Florida State Administration Proves that Crime Isn't the Only Thing they Refuse to Take Action On


Tuesday morning, Florida State students were greeted with dark skies, a torrential downpour, and the pleasure of trying to figure out whether or not they would have to get out of bed. However, despite the undeniable evidence that venturing outdoors was not safe, the school chose not to cancel classes, thus continuing to let the storm diminish FSU’s reputation. “We simply don’t have enough facts to make a case against the storm here,” said one FSU official. “There are a lot of questions still waiting to be answered: is it actually raining? How bad is the thunder and lightning? What are our students wearing? Because if they’re not covering up with a raincoat, they’re sort of asking for it.”

The day’s events raise the important question of whether or not certain storms get special treatment. Earlier this year, classes were cancelled due to a “snow day,” which leaves many wondering why the school did not follow the same procedure for the tornado. FSU administrator Bradley Mullan explained that he “didn’t want to ruin the reputation of the tornado, in case it turned out to be innocent.”

Although most students are outraged at the university’s lack of concern for their overall safety, many want the tornado to know that it has their overall support no matter what. “It’s not the tornado’s fault that that huge tree got knocked over and blocked North Woodward,” said diehard storm chaser Jack Gruder. “It’s the tree’s fault for being in the wrong place at the wrong time.”

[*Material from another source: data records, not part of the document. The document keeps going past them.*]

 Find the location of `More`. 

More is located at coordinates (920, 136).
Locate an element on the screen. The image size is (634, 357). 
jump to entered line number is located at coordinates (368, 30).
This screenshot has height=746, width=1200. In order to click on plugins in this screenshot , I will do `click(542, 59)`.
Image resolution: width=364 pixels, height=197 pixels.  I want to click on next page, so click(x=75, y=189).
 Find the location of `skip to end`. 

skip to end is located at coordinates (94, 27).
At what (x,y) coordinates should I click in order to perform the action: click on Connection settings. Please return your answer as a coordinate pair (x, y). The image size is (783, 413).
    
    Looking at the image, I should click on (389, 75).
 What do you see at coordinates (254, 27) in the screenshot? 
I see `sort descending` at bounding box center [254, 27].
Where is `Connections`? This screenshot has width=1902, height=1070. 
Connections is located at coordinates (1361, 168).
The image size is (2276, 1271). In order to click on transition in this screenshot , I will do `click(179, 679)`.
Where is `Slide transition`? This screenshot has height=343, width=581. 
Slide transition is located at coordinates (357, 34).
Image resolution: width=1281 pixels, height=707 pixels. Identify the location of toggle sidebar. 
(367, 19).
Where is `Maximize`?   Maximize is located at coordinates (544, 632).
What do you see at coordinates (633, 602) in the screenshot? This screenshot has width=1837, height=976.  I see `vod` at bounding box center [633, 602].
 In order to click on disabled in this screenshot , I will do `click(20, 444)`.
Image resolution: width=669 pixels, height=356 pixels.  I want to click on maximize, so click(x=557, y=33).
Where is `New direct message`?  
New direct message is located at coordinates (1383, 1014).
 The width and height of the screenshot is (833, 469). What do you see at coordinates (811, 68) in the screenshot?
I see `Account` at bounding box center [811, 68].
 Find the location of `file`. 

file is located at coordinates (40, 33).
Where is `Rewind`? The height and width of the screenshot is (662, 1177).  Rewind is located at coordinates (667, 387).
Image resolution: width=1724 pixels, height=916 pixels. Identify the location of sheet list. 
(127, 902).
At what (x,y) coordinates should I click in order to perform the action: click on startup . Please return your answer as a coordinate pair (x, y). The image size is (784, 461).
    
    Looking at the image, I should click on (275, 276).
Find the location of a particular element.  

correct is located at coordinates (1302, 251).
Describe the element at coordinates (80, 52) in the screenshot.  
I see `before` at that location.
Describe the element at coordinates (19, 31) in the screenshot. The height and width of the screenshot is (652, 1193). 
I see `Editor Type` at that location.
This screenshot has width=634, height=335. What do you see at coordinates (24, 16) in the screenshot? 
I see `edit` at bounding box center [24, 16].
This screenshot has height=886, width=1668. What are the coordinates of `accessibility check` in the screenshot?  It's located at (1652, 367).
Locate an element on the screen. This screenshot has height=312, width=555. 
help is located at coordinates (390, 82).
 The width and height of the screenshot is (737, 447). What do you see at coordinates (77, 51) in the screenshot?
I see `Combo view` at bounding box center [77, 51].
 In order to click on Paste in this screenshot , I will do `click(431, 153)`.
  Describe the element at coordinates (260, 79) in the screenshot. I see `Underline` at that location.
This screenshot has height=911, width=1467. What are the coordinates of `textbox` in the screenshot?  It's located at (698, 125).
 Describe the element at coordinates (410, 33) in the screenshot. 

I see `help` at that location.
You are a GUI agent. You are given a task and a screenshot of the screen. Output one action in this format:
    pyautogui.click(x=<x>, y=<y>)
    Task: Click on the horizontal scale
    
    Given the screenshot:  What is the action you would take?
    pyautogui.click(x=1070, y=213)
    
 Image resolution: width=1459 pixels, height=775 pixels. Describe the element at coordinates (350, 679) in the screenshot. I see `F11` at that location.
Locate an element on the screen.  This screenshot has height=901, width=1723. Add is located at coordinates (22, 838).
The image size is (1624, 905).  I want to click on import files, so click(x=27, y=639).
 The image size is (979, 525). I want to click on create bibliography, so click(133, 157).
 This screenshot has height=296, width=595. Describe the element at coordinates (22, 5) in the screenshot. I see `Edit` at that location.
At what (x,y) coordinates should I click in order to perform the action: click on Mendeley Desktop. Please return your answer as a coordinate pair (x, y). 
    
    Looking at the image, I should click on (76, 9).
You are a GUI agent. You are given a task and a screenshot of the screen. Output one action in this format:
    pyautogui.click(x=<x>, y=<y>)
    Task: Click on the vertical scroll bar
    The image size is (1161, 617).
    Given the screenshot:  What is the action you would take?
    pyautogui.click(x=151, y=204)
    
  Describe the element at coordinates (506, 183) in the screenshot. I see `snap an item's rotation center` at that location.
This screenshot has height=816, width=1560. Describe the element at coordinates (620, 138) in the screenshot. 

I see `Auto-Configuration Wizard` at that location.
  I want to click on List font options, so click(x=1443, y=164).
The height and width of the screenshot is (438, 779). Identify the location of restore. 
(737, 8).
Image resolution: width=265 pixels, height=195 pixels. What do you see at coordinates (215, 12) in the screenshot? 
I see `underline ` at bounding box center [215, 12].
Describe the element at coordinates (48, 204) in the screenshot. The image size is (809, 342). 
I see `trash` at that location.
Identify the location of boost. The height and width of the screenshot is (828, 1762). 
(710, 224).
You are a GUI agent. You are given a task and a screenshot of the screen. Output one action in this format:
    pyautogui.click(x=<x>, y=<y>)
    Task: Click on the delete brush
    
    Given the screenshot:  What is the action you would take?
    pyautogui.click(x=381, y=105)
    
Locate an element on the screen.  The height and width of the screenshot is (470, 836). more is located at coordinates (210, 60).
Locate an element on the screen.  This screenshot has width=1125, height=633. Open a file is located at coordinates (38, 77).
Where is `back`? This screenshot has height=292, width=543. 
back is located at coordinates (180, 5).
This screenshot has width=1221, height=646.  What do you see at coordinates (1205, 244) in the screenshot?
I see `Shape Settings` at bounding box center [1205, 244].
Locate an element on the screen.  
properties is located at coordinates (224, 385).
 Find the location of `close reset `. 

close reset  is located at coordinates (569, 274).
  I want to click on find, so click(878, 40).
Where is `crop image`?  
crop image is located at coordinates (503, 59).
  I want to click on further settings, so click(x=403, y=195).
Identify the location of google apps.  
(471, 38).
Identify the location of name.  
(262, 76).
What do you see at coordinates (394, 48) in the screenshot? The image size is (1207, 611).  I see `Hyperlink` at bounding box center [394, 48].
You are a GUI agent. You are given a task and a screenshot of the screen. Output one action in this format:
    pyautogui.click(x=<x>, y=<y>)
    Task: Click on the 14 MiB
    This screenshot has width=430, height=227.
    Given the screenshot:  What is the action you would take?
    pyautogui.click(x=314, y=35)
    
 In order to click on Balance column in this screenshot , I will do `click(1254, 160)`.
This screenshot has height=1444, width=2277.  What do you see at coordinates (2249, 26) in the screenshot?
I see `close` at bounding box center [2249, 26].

Students have taken their support for the storm to social media with the sarcastic hashtag #blamethetornado. Within hours it became the top trend on Twitter in the Tallahassee area. “This is our small way of protesting the mainstream media who are so biased that they use actual facts to report what happened,” said Gruder. “But as everyone who uses this hashtag knows, we’ll never let facts and hard evidence change our opinion about anything.”